* _Exercise instructions_
From the line containing "Image resolution: width=1568" to the end of the records below, output each line exactly; include both ends and nothing else.
***** Dataset extract
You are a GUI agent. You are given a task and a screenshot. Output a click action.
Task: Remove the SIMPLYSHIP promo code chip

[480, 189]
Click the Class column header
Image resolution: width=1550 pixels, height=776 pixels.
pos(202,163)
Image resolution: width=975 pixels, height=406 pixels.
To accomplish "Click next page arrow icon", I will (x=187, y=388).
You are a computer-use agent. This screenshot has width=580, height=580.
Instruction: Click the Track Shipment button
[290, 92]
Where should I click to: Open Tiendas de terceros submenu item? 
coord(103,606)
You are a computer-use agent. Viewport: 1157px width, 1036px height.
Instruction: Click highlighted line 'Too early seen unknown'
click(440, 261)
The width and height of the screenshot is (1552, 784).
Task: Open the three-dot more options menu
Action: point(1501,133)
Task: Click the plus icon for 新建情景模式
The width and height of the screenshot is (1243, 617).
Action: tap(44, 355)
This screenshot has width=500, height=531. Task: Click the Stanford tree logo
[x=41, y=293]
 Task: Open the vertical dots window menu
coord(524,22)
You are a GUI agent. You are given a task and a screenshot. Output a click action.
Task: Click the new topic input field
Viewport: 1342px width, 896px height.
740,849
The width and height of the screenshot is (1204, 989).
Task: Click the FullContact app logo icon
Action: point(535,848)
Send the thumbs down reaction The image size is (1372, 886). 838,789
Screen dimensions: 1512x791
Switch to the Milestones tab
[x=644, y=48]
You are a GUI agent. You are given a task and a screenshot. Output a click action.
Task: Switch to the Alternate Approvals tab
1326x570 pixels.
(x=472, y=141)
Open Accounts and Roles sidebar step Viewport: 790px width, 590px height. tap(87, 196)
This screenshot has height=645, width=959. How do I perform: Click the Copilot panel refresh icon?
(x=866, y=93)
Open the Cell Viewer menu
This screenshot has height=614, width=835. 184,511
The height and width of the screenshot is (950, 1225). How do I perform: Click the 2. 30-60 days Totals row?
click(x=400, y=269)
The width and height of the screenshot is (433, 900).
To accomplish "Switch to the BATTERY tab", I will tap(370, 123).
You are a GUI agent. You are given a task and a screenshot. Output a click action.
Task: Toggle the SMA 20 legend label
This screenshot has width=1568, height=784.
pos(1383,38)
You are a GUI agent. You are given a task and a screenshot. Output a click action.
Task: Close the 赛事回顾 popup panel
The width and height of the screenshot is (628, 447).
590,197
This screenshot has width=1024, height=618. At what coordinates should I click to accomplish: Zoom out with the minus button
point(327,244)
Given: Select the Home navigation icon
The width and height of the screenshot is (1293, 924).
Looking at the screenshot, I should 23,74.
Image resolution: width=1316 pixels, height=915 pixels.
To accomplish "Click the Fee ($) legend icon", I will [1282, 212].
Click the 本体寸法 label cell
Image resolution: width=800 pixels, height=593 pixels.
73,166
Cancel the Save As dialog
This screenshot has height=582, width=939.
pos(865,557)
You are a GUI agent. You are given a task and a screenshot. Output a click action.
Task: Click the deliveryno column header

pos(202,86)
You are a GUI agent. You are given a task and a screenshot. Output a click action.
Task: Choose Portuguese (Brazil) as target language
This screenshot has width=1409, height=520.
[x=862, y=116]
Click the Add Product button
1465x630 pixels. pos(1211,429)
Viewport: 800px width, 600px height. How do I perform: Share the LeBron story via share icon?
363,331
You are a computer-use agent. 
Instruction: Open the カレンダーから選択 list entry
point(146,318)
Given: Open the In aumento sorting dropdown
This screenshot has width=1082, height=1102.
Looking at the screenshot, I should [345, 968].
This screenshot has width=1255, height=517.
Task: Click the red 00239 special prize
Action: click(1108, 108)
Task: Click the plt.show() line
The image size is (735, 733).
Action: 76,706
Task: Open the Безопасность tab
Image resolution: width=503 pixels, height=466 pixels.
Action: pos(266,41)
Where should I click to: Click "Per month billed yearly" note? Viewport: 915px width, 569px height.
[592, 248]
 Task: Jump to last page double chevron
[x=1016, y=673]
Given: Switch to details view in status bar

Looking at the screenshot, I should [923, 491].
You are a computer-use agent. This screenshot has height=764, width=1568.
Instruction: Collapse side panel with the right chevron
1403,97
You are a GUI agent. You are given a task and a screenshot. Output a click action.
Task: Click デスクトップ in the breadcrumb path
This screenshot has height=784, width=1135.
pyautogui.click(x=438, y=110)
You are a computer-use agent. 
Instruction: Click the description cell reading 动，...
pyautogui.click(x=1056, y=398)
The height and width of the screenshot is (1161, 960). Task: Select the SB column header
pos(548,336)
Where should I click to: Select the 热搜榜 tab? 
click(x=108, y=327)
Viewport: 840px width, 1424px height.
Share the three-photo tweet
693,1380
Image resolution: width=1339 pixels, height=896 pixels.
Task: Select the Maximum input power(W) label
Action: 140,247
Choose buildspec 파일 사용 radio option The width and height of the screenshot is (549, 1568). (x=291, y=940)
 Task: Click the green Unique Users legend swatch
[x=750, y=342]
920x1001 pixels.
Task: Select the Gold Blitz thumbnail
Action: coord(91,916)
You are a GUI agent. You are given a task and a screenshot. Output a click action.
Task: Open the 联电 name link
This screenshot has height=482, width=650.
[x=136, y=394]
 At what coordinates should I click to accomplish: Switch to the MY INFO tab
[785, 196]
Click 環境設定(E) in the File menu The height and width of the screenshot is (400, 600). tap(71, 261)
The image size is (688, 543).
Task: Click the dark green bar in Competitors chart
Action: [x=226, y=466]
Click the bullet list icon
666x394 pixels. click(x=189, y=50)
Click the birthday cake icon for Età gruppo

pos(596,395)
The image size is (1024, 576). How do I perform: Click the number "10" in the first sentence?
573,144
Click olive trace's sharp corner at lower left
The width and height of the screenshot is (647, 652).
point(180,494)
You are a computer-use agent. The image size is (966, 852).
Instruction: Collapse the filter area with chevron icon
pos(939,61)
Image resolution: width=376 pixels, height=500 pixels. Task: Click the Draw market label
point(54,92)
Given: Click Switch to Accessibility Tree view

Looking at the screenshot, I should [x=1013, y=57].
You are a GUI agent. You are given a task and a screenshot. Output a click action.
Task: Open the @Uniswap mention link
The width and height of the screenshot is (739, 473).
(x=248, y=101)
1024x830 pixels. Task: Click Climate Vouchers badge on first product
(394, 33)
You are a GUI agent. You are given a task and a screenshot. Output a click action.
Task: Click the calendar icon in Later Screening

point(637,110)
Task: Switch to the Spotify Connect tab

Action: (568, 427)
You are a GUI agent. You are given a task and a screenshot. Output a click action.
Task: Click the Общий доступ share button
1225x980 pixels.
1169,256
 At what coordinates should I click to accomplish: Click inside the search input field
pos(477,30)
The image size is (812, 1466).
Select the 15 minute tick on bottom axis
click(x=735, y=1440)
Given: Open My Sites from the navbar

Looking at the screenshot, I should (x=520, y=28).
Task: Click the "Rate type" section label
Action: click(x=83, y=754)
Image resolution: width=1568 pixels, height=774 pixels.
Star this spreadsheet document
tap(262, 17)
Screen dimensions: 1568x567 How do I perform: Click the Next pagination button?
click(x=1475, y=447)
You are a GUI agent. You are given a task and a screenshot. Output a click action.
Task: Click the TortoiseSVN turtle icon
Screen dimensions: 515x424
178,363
**********
* _Completed task_
Image resolution: width=1568 pixels, height=774 pixels.
Star this spreadsheet document
tap(262, 17)
Screen dimensions: 1568x567 How do I perform: Click the Next pagination button?
click(x=1475, y=447)
You are a GUI agent. You are given a task and a screenshot. Output a click action.
Task: Click the TortoiseSVN turtle icon
Screen dimensions: 515x424
178,363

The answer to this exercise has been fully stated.